### PAGE EXTRACT
It was not until Exodus 3:13-15 that Yahweh was opened to Moses.
- First the name is related to the Hebrew verb "to be"; more characteristically "to be actually present," "to be a present reality."
- Secondly, the form could be translated either "I am actively present" or "I make to be actively present." Thus "I am who I am" means either "I am actively present as and when I choose" or "I bring to pass whatever I choose."
The Lord identifies himself with redemption, the blood of the lamb, and the choosing out of his people for himself. In Exodus 3-4; 6:1-8 Yahweh is a God that speaks before he is a God who acts.
God (Heb. ‘elohim, el, ‘elyon, shadday, yahweh, Gr. theos). God’s being and attributes are displayed on every page of the Bible. A scholarly definition of God would be:
- God is a Spirit, infinite, eternal, and unchangeable, in his being, wisdom, power, holiness, justice, goodness, and truth.
- If he is Spirit as in a non material being, self-conscious and self-determining.
- The infinity of God is not an independent attribute. "God is everything." God is everywhere as in Psalm 139. Everything (in the universe) everywhere is immediately in his presence.
- Infinite in his wisdom designating God’s omniscience as all-inclusive, not dependent on a step-by-step process of reasoning. He eternally knows what he has known in the past and what he will know in the future.
- Infinite in his power pointing to his omnipotence and control of all the power that is or can be.
- Infinite in his holiness, justice, and goodness signify God’s moral attributes. "Be holy because I am holy" (Lev. 11:44-45). Goodness indicates his love, his common grace in saving sinners.
- Infinite in his truth an attribute designating the basis of all logic and rationality. The axioms of logic and mathematics, and all laws of reason, are not apart from God to which God must be subject. They are attributes of his own character. "It is impossible for God to lie" (Heb. 6:18; Titus 1:2), it is not contradicting his omnipotence. Truth is not an object of power. "He cannot deny himself" (2 Tim 2:13 KJV).
- Eternal which means without temporal beginning or ending. That God existed eternally before the creation of the finite universe does not imply a personal subject with no object, for God is triune. The idea that eternity means timelessness is nowhere suggested in the Bible. This false notion came into Christian theology under the influence of Aristotle.
- Unchangeable is his perfect self-consistency of character throughout all eternity. This is not a static concept, but dynamic, in all his relations with his creatures. God brings to pass, in time, the events of his redemptive program.
- God is known by his acts. "God ... has spoken to us by his Son" (Heb. 1:1ff). His "invisible" being, that is, his "eternal power and divine character" (theiotes) are "known" and "clearly seen" by "what has been made" (Rom. 1:20). God is known in fellowship.

### REQUIREMENT A
Among the rows below, output unchanged the lines that begin at the one containing "The image size" and end after the one containing "center [1112, 968].". Omit the pictures from your output.

### EXCERPTED RECORDS
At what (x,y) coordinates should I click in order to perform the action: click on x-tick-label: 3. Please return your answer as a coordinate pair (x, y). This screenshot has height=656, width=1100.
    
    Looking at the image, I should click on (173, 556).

...

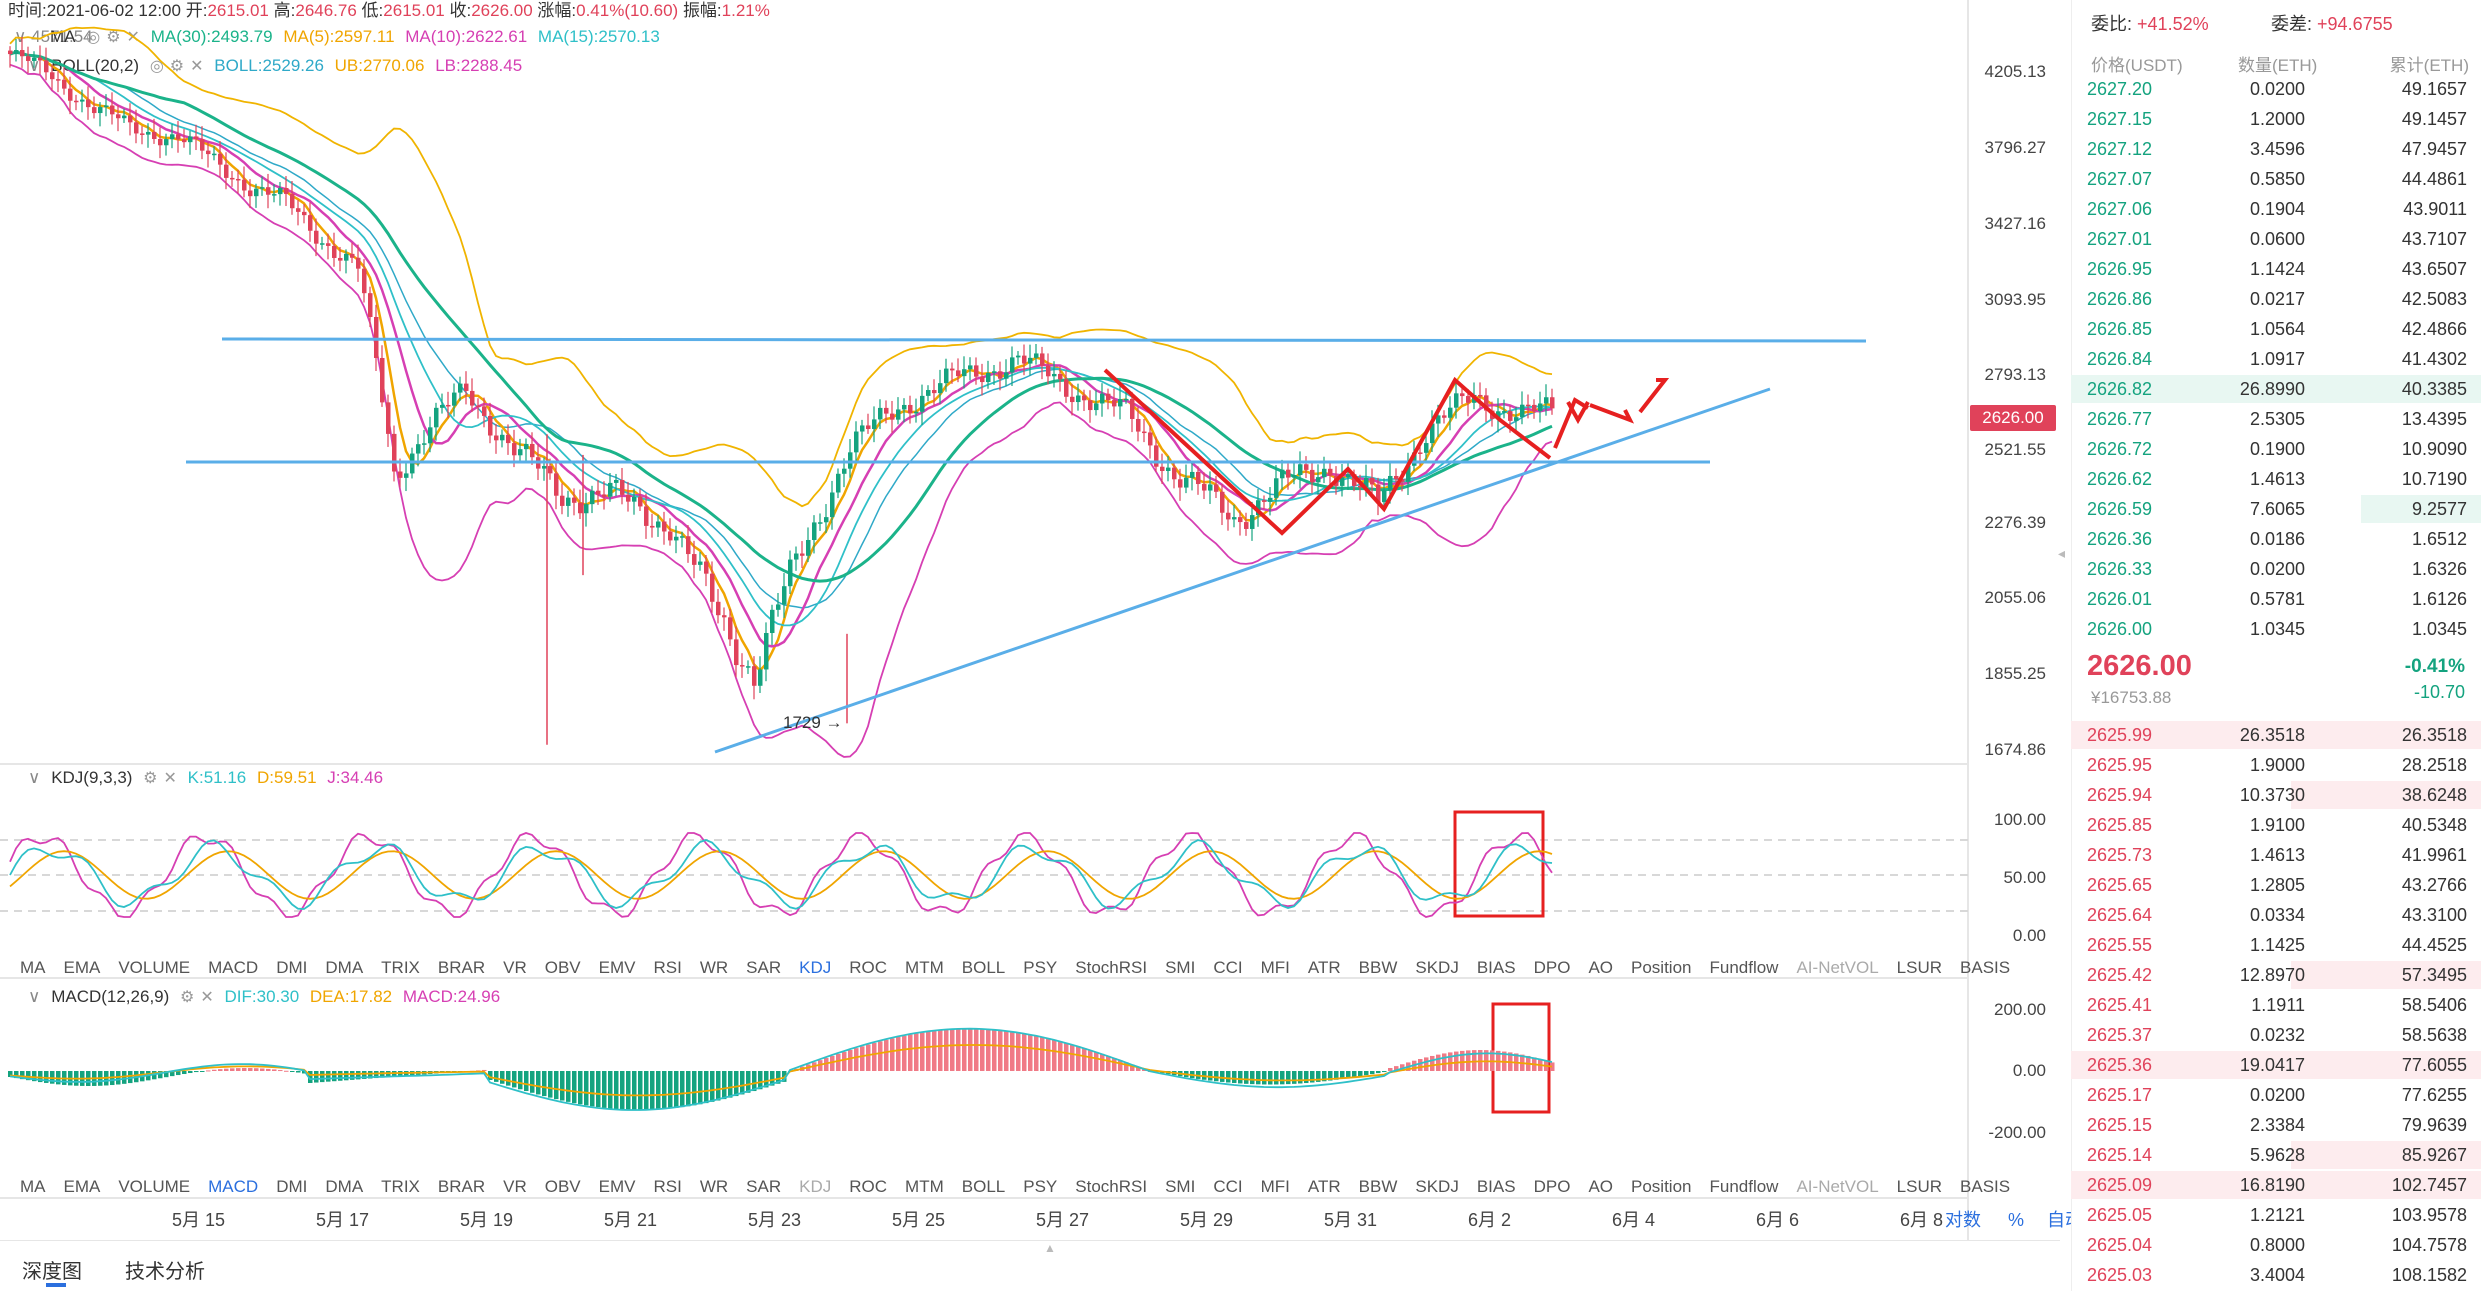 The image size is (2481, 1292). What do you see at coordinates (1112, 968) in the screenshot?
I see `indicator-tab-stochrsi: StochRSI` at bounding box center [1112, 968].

...

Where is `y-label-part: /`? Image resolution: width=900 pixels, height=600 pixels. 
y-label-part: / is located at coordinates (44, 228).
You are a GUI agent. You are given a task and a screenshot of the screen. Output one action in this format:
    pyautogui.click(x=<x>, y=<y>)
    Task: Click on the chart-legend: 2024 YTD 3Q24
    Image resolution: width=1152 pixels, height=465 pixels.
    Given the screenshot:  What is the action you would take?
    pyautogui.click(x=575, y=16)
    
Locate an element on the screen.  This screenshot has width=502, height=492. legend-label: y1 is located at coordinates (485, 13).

### REQUIREMENT B
Condense the paragraph in the page extract on God that begins "The Lord identifies himself" into one shorter sentence that keeps its main facts.

### EXPECTED OUTPUT A
 The image size is (2481, 1292). What do you see at coordinates (1112, 968) in the screenshot?
I see `indicator-tab-stochrsi: StochRSI` at bounding box center [1112, 968].

### EXPECTED OUTPUT B
The Lord identifies himself with redemption, the blood of the lamb, and the choosing of his people, and in Exodus 3-4 and 6:1-8 Yahweh speaks before he acts.